November 23, 2025
Amy DeZern
News Society Updates

How to muddle through the less good times? Practice aequanimitas

By: Amy DeZern, MD, MHS

Thanks to the many happy choices I have made over the years, my personal and professional lives are full and busy in 2025.

However, that doesn’t mean that day-to-day life is straightforward and stress-free. I am a mother of four children (and a dog) as well as a division director for heme malignancies in my cancer center. I have to laugh sometimes when people ask me how I manage, and I usually acknowledge that “some days it’s easier than others to keep all the balls in the air.”

There are ups and downs for us all—personally and professionally. As my children grow up, the hurdles have also increased with harder questions for them. How will sports tryouts go? Will we survive the middle school years (again)? When do we start planning for college?

And while the ups and downs of parenting are a tale as old as time, in medicine, especially academics, it seems like we have more downs than ups as of late. Some of those hurdles are and have been ever present: Will the patient benefit from the new treatment? Will we get the next grant? Will that paper be published? But others are new, and for most of us, unprecedented. Will a hiring freeze impact growth of our division? Are all faculty members supported in a balanced fashion? Are hospitals going to weather changes in Medicare and Medicaid funding? What will happen to our cancer center in the era of changing NIH funding? And so on.

In this uncertain time, it is challenging for me, as I’m sure it is for many of you, to keep a balance between my personal and professional lives. But the truth is that there are significant parallels. Just as my children are learning to exist and (hopefully) to thrive in the world, so we in medicine are also trying to adapt and (hopefully) thrive in a rapidly changing environment. I am frequently reminded—more often than I might have thought—that many lessons transcend any particular age and setting.

As I work hard to be a better mother and division leader, I do search for and draw on messages that speak to me to muddle through the less good times. One is a mantra instilled in me since I was an intern: Aequanimitas! This was one of Sir William Osler’s most famous essays, delivered to new doctors at the University of Pennsylvania School of Medicine. In the essay, Osler, one of the founding members of Johns Hopkins Hospital, advocates two qualities “imperturbability” and “equanimity,” which he defined as “coolness and presence of mind under all circumstances.” This is currently not always easy for me at home or at work, but I do aspire to Osler’s ideal and so repeat the mantra “Aequanimitas” to myself both at work and at home. Before I walk into a sick patient’s room: “Aequanimitas.” Before I meet with my administrative leadership: “Aequanimitas.” Before reviewing budgets and effort and time and resources: “Aequanimitas.” And yes, when I get home late, and there is homework to be done, and sports practices to attend, and dinner to make: “Aequanimitas.”

There are no easy answers or solutions to the problems we face as a profession, as a specialty, and as a society. There will be hard decisions to make, and much uncertainty to face. In these fragile, stressful, and disconcerting times, I hope you all can find moments of calm, and reflection, and aequanimitas.

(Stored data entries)
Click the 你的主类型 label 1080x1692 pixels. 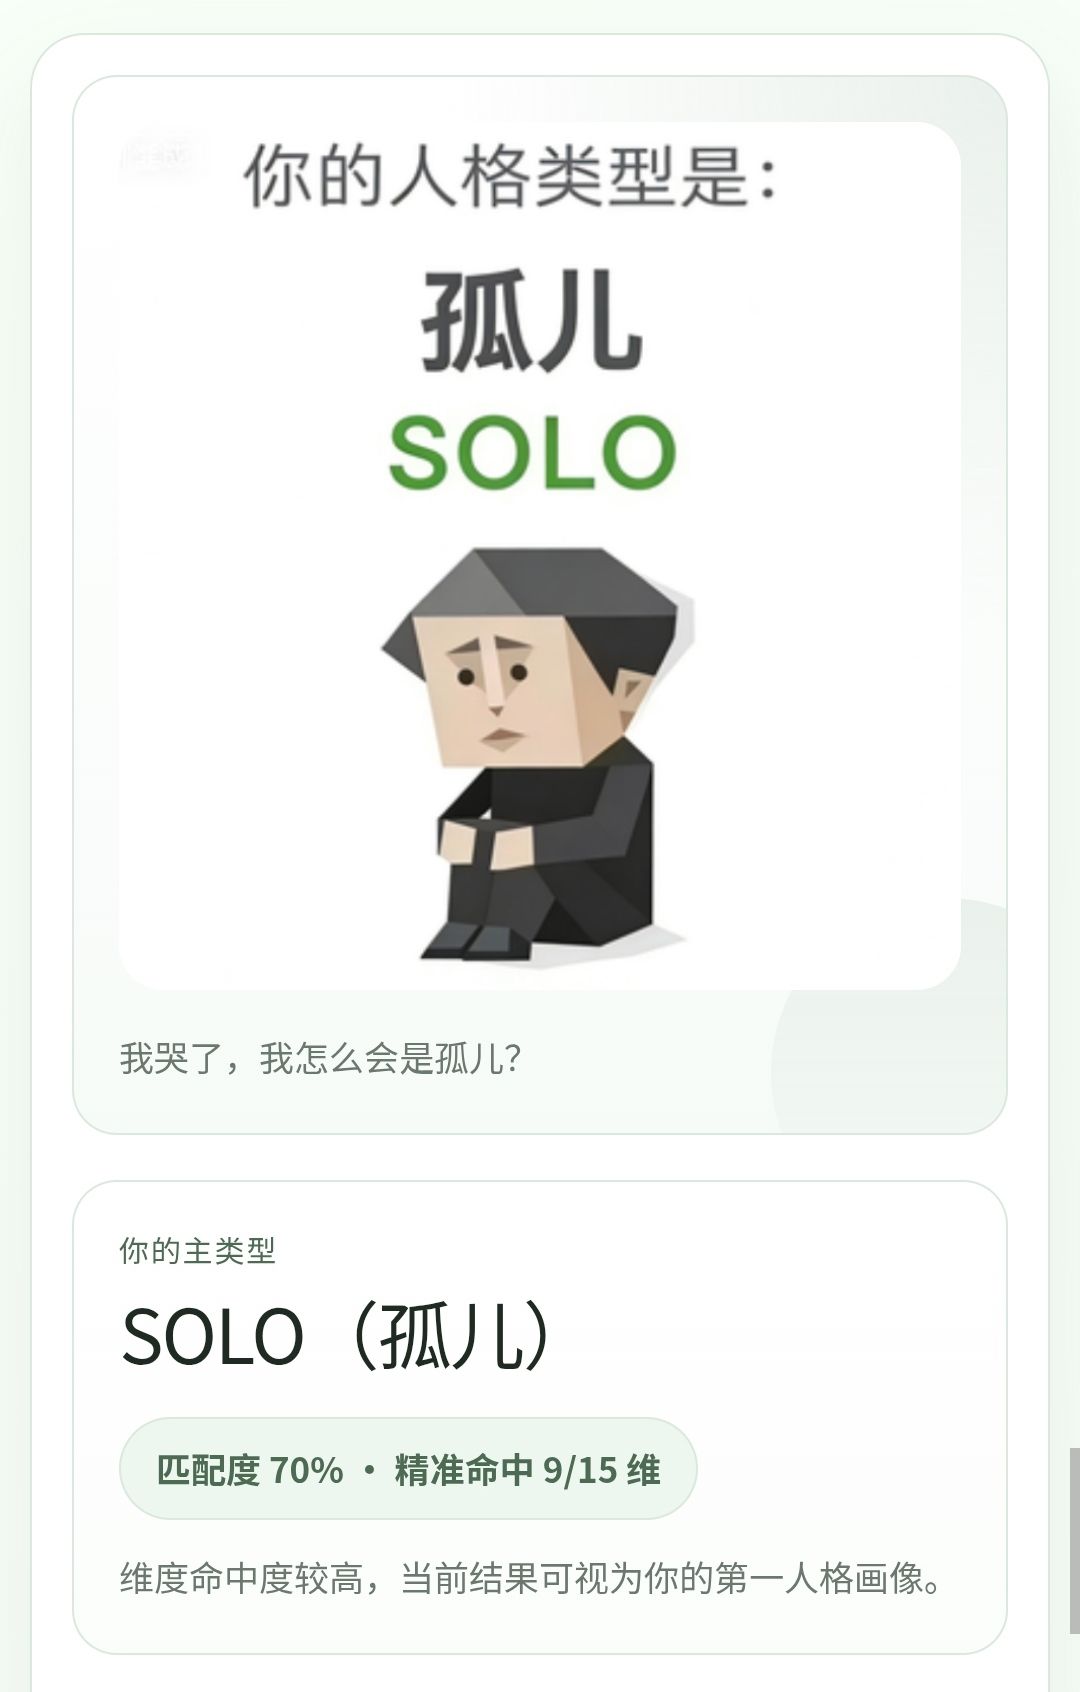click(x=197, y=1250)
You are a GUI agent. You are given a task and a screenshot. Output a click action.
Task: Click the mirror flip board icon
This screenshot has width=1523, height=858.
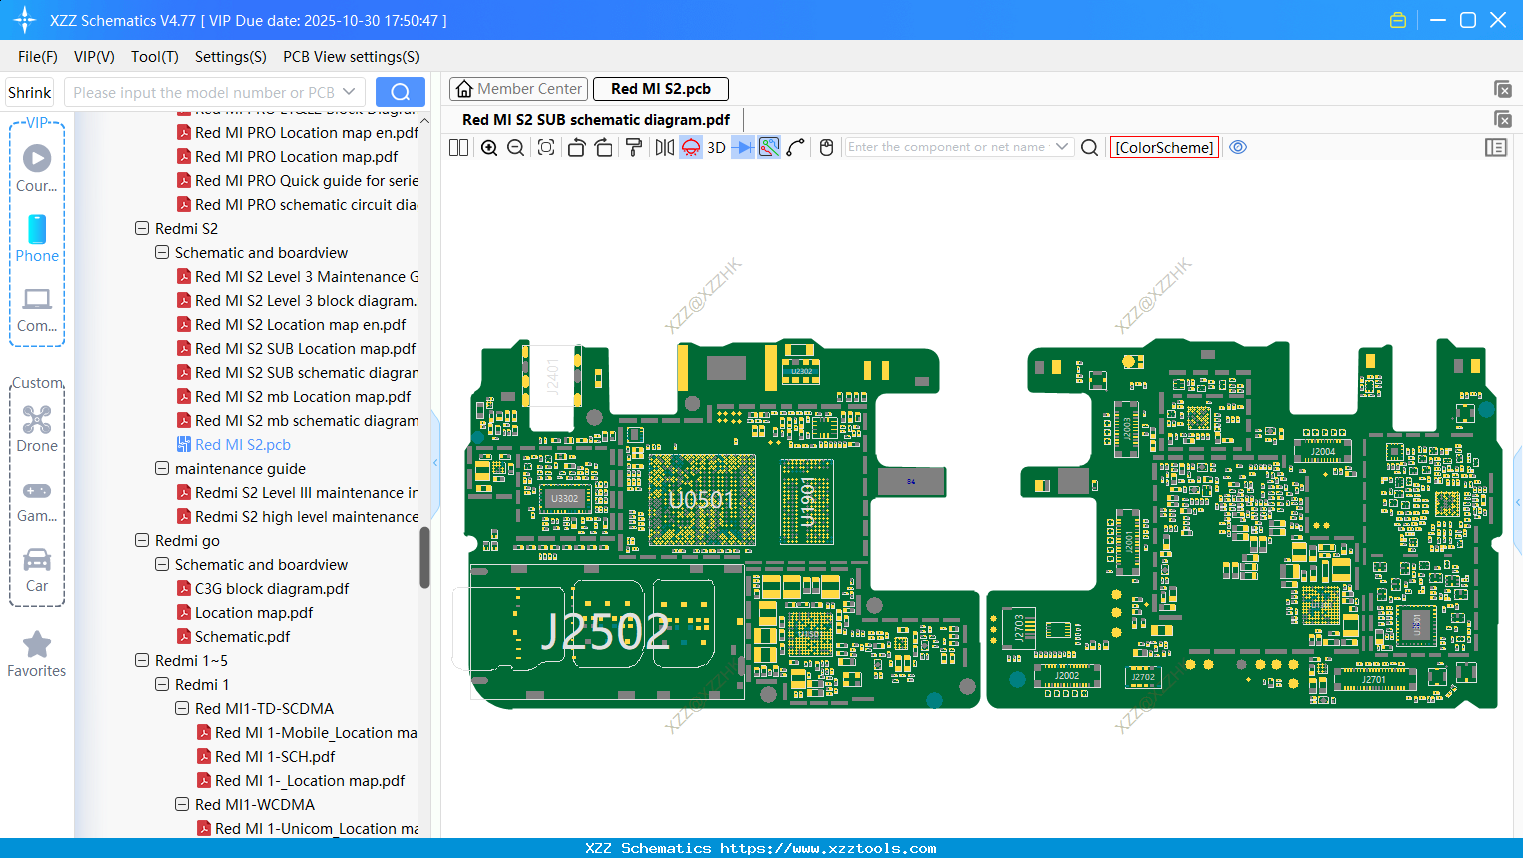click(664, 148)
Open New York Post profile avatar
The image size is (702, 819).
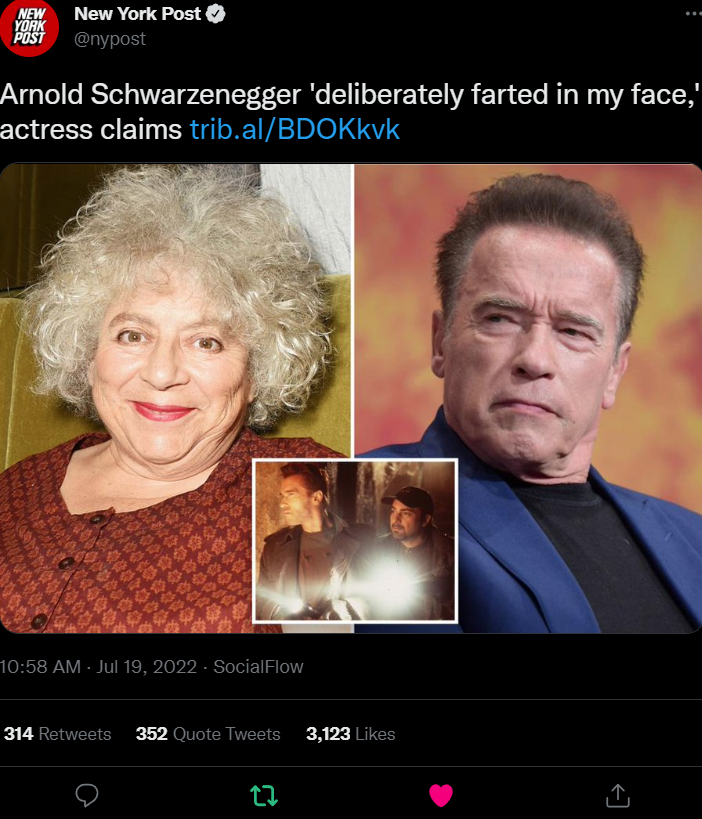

* Tasks to perform
1. Do these statements agree with the post on aequanimitas above? For each, answer yes or no and quote the words of the post that decide it. (a) The author has three children. (b) Osler's essay was delivered to new doctors at the University of Pennsylvania School of Medicine. (c) The author adopted the mantra as a medical student.
2. Can you sum up the post on aequanimitas above in three sentences?

* Solution set
1.
(a) No: "I am a mother of four children (and a dog)."
(b) Yes: "delivered to new doctors at the University of Pennsylvania School of Medicine."
(c) No: "a mantra instilled in me since I was an intern."

2. A mother of four and division director for heme malignancies sees ups and downs in both parenting and academic medicine, where new, unprecedented worries include hiring freezes and changes in Medicare, Medicaid, and NIH funding. Seeing parallels between her children learning to thrive and medicine adapting to a rapidly changing environment, she repeats "Aequanimitas" at work and at home. The mantra comes from Sir William Osler's essay, which defines equanimity as "coolness and presence of mind under all circumstances," and she closes by admitting there are no easy answers and hoping readers find moments of calm, reflection, and aequanimitas.